## What is needed
Retype the rows starting at the line containing "This screenshot has width=1255, height=952." and ending after the line containing "Action: 168,131", copying each line exactly.

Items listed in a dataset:

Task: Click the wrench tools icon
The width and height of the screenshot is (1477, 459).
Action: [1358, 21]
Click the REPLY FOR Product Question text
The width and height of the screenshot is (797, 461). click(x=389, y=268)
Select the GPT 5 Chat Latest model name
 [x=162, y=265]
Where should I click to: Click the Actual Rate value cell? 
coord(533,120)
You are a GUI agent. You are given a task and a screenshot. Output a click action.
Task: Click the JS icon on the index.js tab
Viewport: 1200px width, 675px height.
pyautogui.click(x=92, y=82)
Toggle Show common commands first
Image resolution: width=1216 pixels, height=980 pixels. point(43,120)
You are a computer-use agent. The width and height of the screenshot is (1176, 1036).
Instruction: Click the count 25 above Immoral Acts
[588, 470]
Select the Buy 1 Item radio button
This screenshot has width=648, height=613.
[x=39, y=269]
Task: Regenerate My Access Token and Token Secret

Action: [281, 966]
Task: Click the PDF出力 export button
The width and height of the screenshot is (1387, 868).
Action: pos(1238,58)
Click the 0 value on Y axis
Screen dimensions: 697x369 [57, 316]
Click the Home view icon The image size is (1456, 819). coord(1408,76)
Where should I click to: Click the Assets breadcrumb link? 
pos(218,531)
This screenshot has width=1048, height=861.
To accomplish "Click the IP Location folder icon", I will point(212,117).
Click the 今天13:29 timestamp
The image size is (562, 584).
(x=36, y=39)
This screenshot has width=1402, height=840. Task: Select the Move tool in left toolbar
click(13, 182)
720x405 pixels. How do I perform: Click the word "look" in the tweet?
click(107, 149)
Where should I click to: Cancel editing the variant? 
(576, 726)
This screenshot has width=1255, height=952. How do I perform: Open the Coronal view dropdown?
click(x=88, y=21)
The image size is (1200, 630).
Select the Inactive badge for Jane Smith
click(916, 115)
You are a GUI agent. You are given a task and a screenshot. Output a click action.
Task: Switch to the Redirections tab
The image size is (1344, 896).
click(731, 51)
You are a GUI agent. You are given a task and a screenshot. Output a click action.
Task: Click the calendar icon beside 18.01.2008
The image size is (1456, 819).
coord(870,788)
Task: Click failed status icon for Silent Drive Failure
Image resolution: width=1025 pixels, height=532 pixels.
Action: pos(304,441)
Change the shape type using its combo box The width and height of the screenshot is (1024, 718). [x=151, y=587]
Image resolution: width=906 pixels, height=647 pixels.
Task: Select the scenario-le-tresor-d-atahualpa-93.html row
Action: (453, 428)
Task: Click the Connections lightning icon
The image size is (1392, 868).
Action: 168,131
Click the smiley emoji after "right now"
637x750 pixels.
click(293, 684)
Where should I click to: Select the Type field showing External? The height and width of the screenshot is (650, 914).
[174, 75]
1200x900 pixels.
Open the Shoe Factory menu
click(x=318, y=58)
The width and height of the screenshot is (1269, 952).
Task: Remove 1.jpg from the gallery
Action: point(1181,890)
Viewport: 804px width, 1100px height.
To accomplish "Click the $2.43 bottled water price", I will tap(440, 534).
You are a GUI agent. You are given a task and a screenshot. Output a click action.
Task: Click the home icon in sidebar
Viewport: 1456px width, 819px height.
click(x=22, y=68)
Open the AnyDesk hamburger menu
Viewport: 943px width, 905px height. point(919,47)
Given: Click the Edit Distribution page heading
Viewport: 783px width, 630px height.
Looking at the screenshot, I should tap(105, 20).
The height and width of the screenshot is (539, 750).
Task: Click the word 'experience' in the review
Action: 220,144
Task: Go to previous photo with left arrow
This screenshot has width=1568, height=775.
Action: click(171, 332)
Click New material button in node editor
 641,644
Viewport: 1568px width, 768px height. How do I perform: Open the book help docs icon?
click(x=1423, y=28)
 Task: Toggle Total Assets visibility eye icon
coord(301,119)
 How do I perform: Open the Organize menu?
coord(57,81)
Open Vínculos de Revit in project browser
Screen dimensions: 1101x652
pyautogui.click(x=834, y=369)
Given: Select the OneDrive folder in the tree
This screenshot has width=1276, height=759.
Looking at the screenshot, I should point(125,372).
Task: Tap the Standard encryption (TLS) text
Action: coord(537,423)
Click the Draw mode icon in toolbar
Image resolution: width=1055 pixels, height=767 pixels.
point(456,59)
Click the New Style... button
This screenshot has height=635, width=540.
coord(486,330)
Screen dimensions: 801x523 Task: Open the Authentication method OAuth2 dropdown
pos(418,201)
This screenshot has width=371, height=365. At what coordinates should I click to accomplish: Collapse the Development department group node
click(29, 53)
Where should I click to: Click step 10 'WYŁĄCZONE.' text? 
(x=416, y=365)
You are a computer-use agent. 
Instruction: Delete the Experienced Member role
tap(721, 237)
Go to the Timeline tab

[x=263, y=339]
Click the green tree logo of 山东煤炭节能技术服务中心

## The reply
This screenshot has width=1255, height=952. How do I perform: Open the Coronal view dropdown?
click(x=88, y=21)
The image size is (1200, 630).
Select the Inactive badge for Jane Smith
click(916, 115)
You are a GUI agent. You are given a task and a screenshot. Output a click action.
Task: Switch to the Redirections tab
The image size is (1344, 896).
click(731, 51)
You are a GUI agent. You are given a task and a screenshot. Output a click action.
Task: Click the calendar icon beside 18.01.2008
The image size is (1456, 819).
coord(870,788)
Task: Click failed status icon for Silent Drive Failure
Image resolution: width=1025 pixels, height=532 pixels.
Action: pos(304,441)
Change the shape type using its combo box The width and height of the screenshot is (1024, 718). [x=151, y=587]
Image resolution: width=906 pixels, height=647 pixels.
Task: Select the scenario-le-tresor-d-atahualpa-93.html row
Action: (453, 428)
Task: Click the Connections lightning icon
The image size is (1392, 868).
Action: 168,131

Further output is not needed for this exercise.